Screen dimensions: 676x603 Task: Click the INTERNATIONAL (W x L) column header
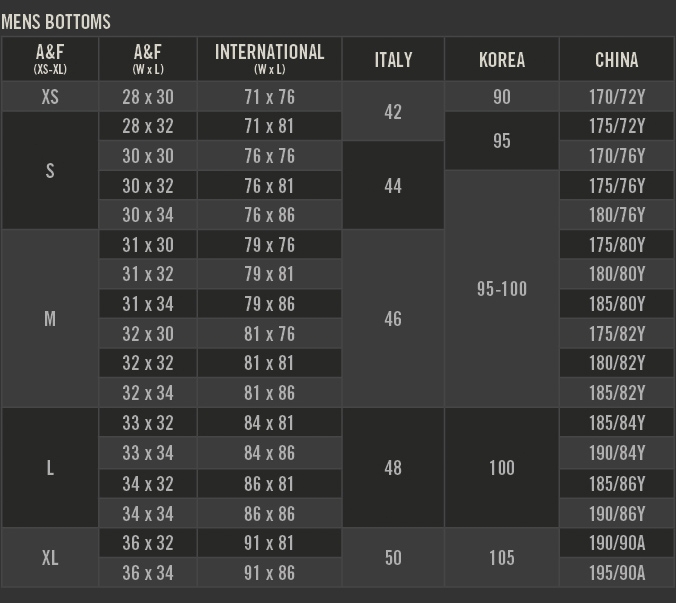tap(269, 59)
***
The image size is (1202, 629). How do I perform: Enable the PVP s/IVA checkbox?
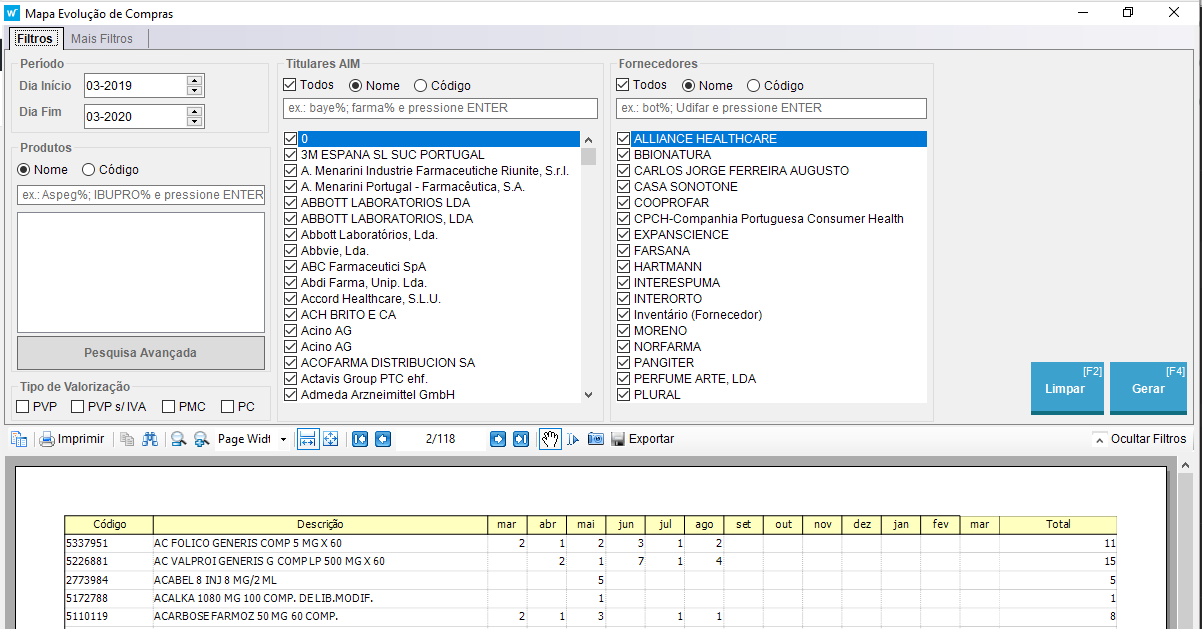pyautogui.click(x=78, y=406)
***
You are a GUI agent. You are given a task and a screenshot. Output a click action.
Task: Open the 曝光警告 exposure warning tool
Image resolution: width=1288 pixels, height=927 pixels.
***
- _TASK BRIEF_: Would you retype the lines above from the one with "You are a GUI" down to the one with "Image resolution: width=1288", word for word, both ends included and no other lines?

- _RESULT BELOW_:
You are a GUI agent. You are given a task and a screenshot. Output a click action.
Task: Open the 曝光警告 exposure warning tool
Image resolution: width=1288 pixels, height=927 pixels.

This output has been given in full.